Rafizi meşrepli kimseler de, “Müslüman Müslümanla savaşmaz” diyerek Hazret-i Ali ile savaşan eshab-ı kirama kâfir diyerek hakaret ediyorlar. Halbuki iki Müslüman ordunun savaşabileceği Kur’an-ı kerimde bildiriliyor. İki tarafa da kâfir denmez. Çünkü, (Eğer müminlerden iki grup birbiriyle savaşırlarsa aralarını düzeltiniz) buyurulmuştur. (Hücurat 9)

4-
Asırlardır gelen halifelerin gerçek halife olmadığı, onların hilafetinin sahih olduğunu söyleyen binlerce âlimin de gerçek âlim olmadığı, dolayısıyla bu âlimlerin sözlerine itimat edilemeyeceği fikrini yaymak istiyorlar. [Âlimlere itimat sarsılınca, onların bildirdikleri dine de itimat kalmaz.]

5-
Geri kalışımızı yeni ictihadlar yapılmayışına bağlamaya çalışıyorlar. Kur'an-ı kerimin yanlış şekilde tevil ve tefsirleri yapılarak yeni görüşler çıkarmak suretiyle dini bozmaya çalışıyorlar.

6-
Hadis-i şeriflere olan itimadı sarsmaya çalışıyorlar. Halbuki hiçbir hadis kitabında ve hiçbir İslam âliminin kitabında uydurma hadis yoktur. İslam Âlimleri din düşmanları tarafından, din kitaplarına sokmaya çalıştıkları sözleri kitaplarına almamışlardır. Bazı cahil okuyucular, bir hadisi Kur’ana göre ölç ona göre yaz diyorlar.
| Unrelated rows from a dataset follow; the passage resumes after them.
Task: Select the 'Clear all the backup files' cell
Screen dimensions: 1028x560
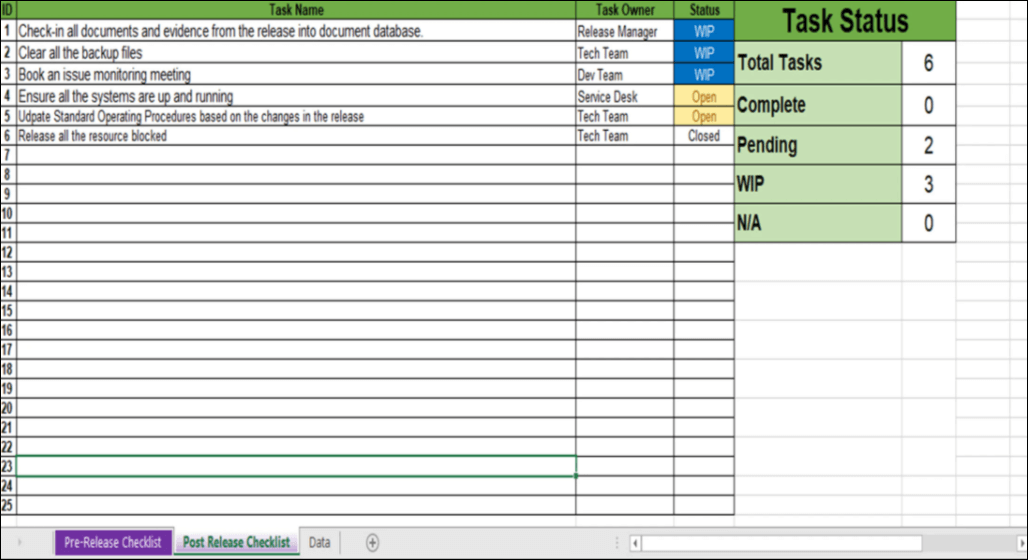Action: pyautogui.click(x=296, y=53)
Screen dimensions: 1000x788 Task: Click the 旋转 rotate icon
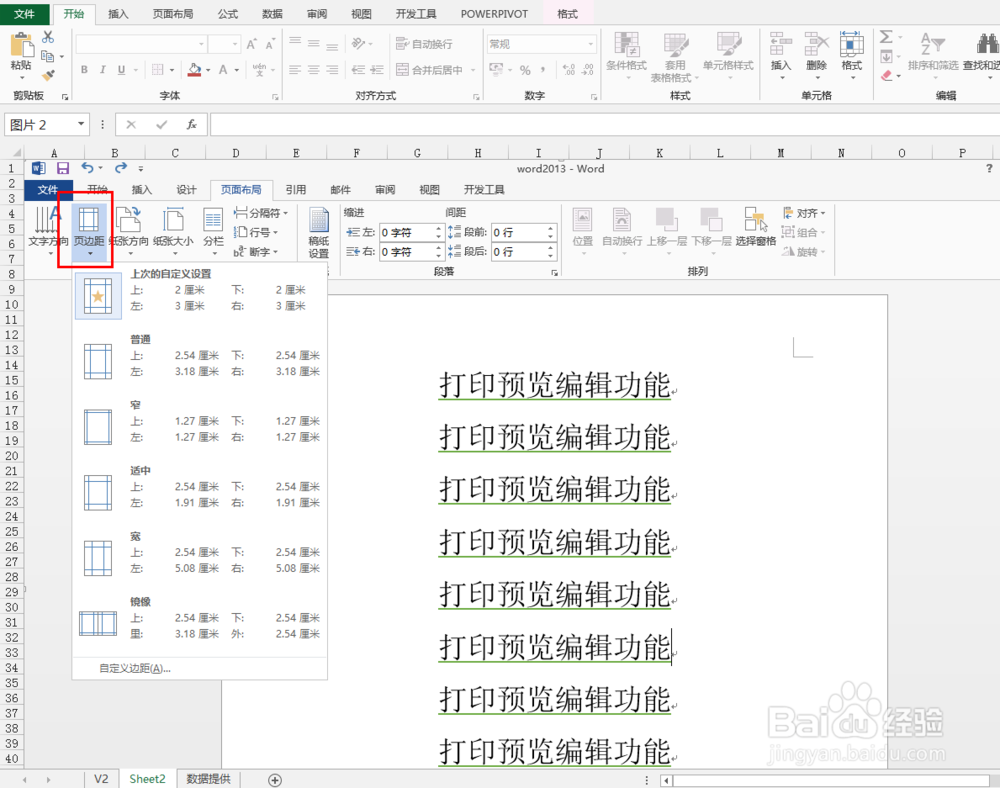803,251
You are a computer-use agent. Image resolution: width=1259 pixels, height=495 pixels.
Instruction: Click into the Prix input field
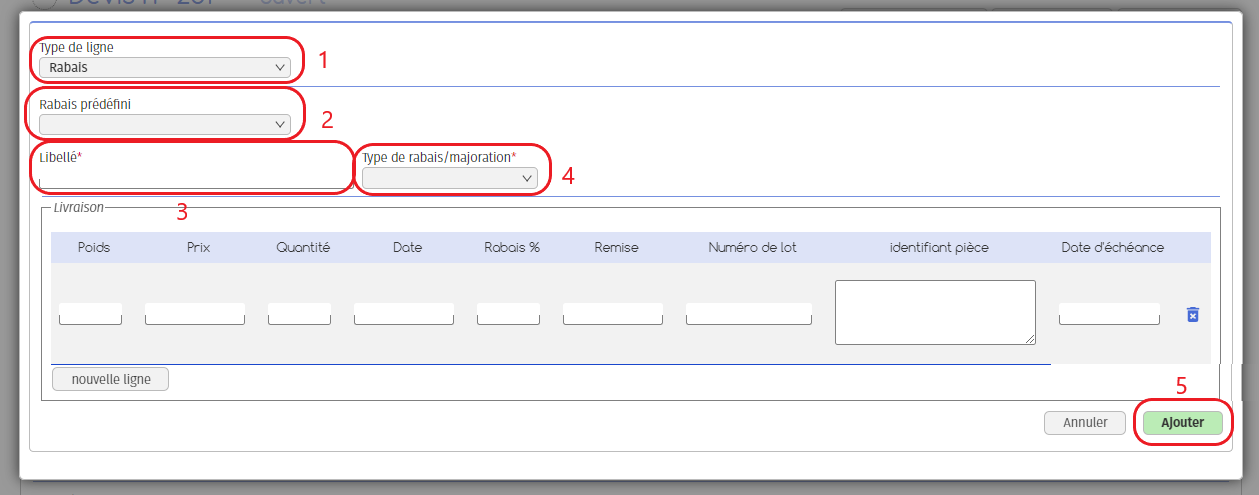click(x=195, y=314)
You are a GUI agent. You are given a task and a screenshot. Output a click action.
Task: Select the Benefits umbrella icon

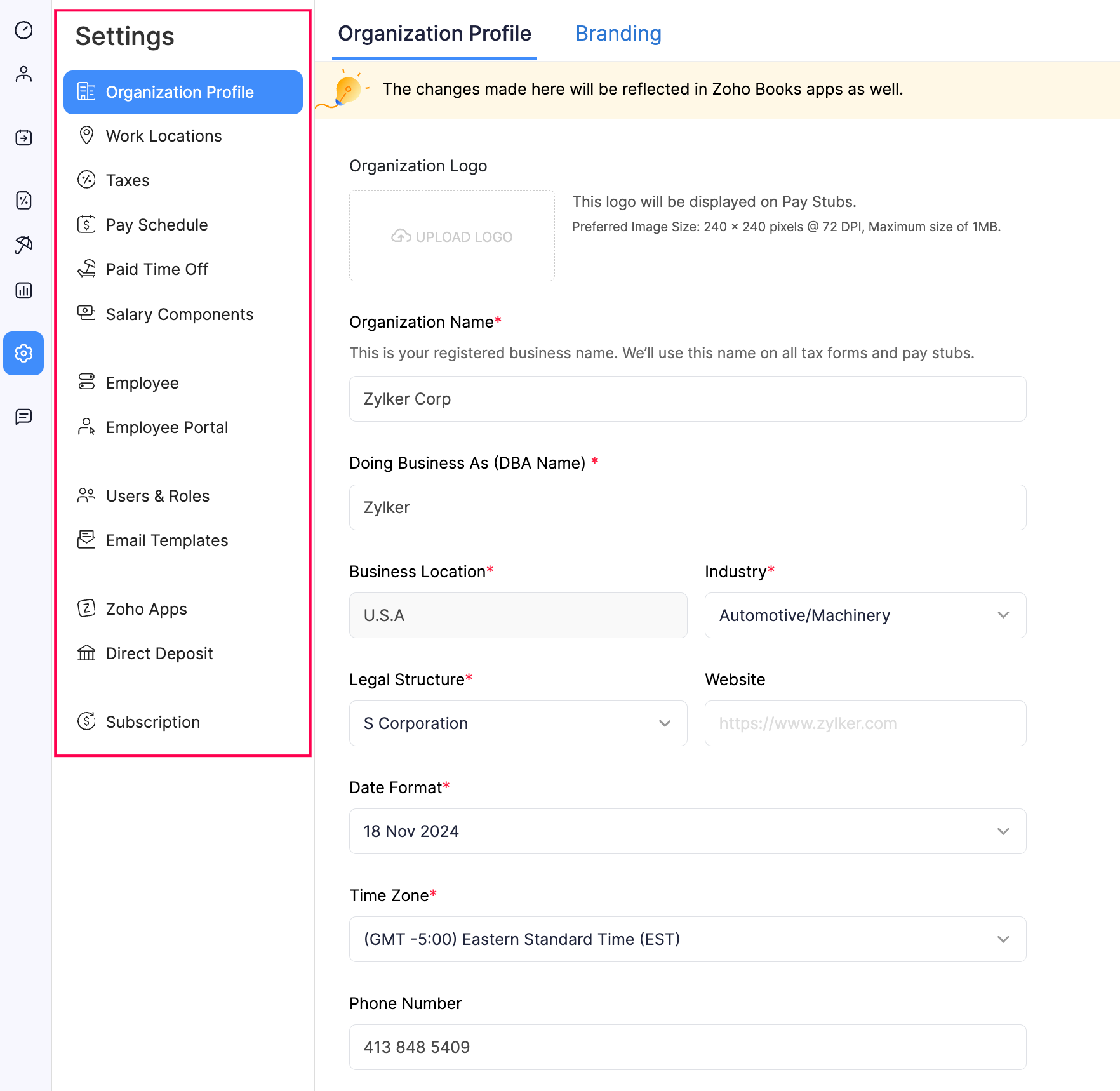23,244
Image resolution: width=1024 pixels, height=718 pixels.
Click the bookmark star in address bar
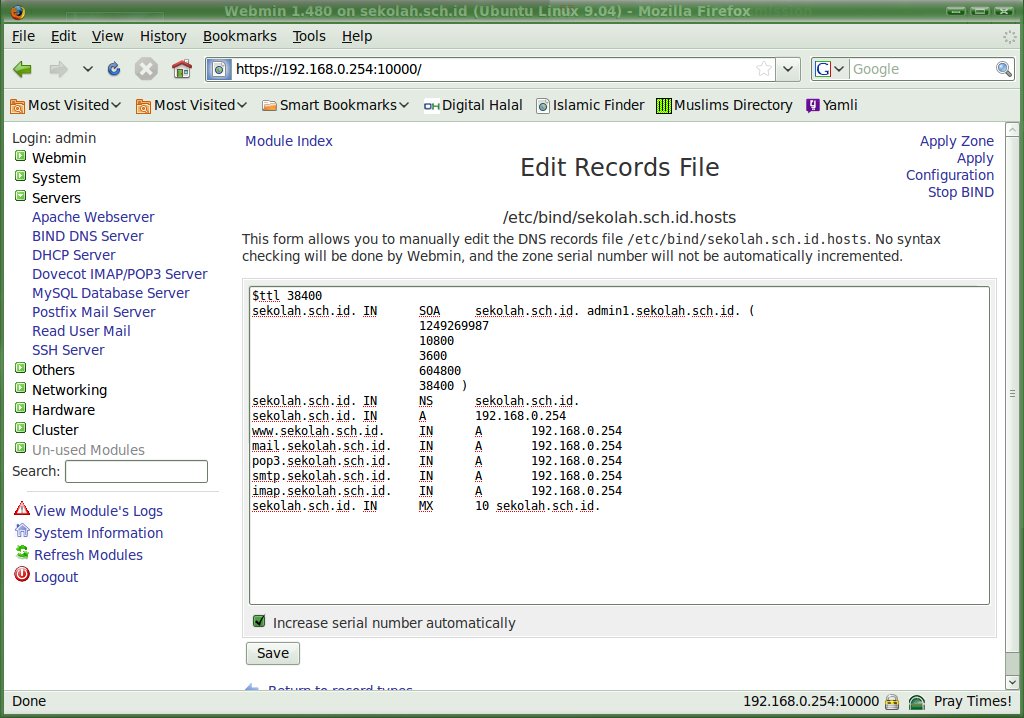(764, 69)
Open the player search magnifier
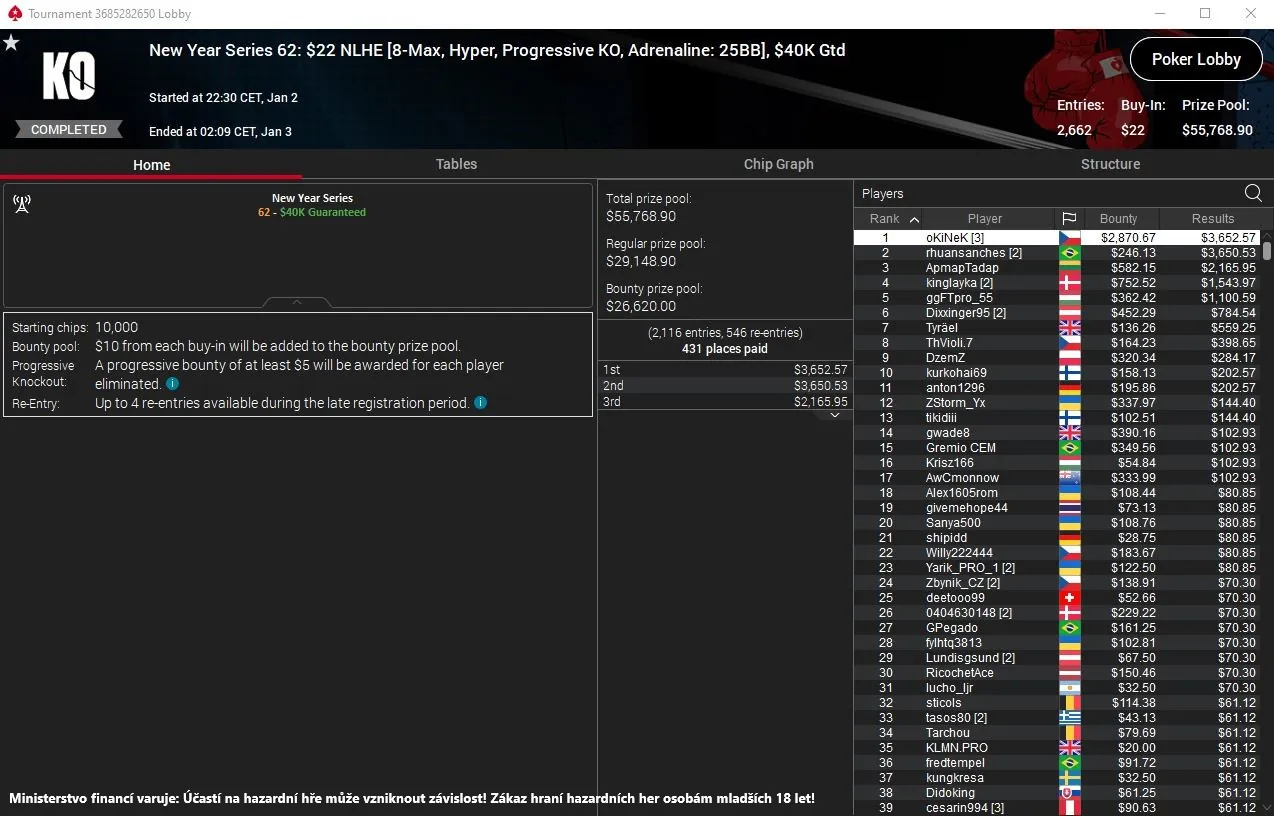1274x816 pixels. (x=1252, y=193)
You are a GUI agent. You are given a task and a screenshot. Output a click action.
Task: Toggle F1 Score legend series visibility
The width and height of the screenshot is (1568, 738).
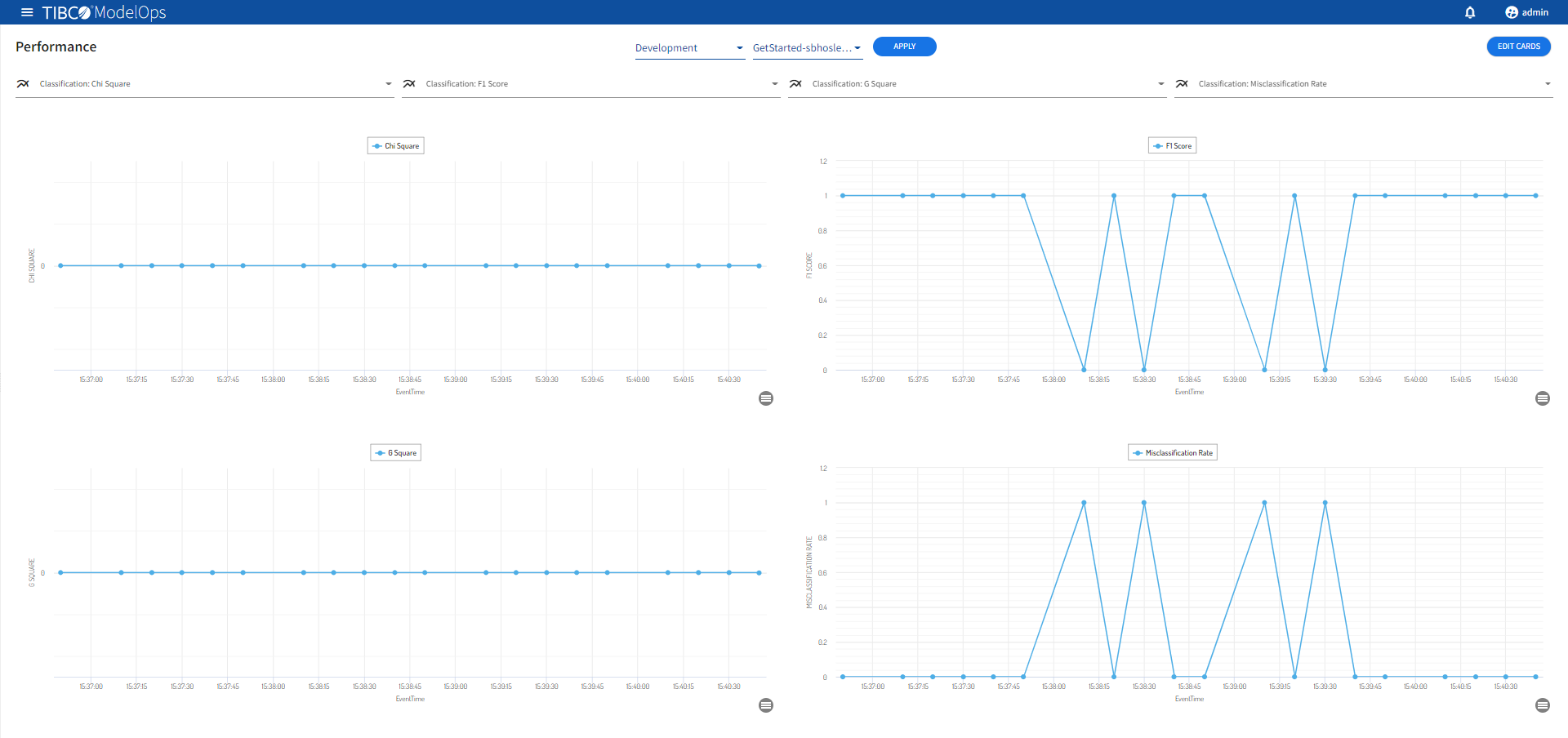click(1173, 146)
Sanki imam-ı Buhari ve diğer hadis âlimleri bir hadisi kitaplarına alırken Kur’ana uyup uymadığını anlamamışlar da biz mi anlayacağız?

7-
Herkesin meal okumasını teşvik ediyorlar. Böylece her anlayışa göre farklı görüşler meydana çıkmasına, yani dinde anarşi çıkarmaya çalışıyorlar. Mesela Kur’anı yanlış tevil ederek, namaz üç vakittir, tesettür farz değildir, tavuktan, balıktan kurban olur diyorlar. Allahü teâlâ, Peygamber efendimize Kur’anı açıklamasını emretmiştir. (Nahl 44)

Peygamber efendimiz de, Kur'an-ı kerimi açıklamıştır. Onun için Kur’anı yorumlamak için Resulullahın açıklamasına bakmak şarttır. Onun açıklamasından farklı yorumlar getirmek dinde reform olur. Hatta Peygamber efendimizin hadis-i şeriflerini de âlimler açıklamış, bize onlara uymaktan başka şey bırakmamışlardır.
 

esma_

New member
Katılım
1 May 2007
Mesajlar
66
Tepkime puanı
0
Puanları
0
Yaş
40
cüneytkaya anlaşılan hiç bir şey anlamamışız birbirimizin yazılarından şu kadarını söyleyim benim anladığım bu tabirden her hangi bir mezhebe mensup olmamaktır zira möezhepler mezhep mensubu olmayanların bazılarına göre (Kİ onlardan biriyim)incili,n dört kitap olması kadar vahim bir durumdur niçinlerini amaçlarını oluşumlarını da dilerseniz anlatayım yahut hazır bilgiden ziyade daha önce tavsiye ettiğim kitaba bir şekilde ulaşınız veyahutta öm yoluyla adresinizi verin size ve isteyenlere hediye edeyim.bakınız on on bir ay öncesine kadar inanın ciddi tartışmalar gerekçeler sunabilirdim herkese konu ile ilgili lakin zamanla yaptığım araştırmalar maalesef bu konuda da bir uzlaşma olmadığını gösterdi bana bu sebeple açık açık yazamam zira
şayet sizlerin dediği doğru ise bu sefer yazacaklarımdan etkilenecek insanların mesuliyetini taşıyacak güce sahip değilim lakin şayet benim dediğim doğru ise o halde mezhep münazarası bir nevi farklı hadiselere sebep olmazmı allah muhafaza
 

sinang

New member
Katılım
10 Eyl 2006
Mesajlar
1,628
Tepkime puanı
276
Puanları
0
Konum
bezm-i ezelden
Her müslüman islamı ihtisas sahibinden öğrenmelidir,Aklımıza gelenlerden imam Ebu hanife,imam malik,imam şafii,imam ebu yusuf,imam muhammed,imam buhari,imam müslim,imam ebu davud,imam ibni hanbel ümmetin genelince yıllardır güvenilen kişilerdir.Fıkıh ve sünnet konusunda en çok başvurulan bu zatı muhteremlerin eserleridir.Hasan el benna,seyyid kutub,said nursi,Ebul ala Mevdudi,Said Havva,Muhammed ebu Zehra,Hamdi yazır,Muhammed Hamidullah,Fettullah Gülen,Hayyerttin karaman ve bir çok son dönem alimleride bunlara güvendiklerini hem eserlerinde alıntı yaparak,hem bu muhteremlerin yüksek ahlaklarını ikrar ederek söylemişlerdir.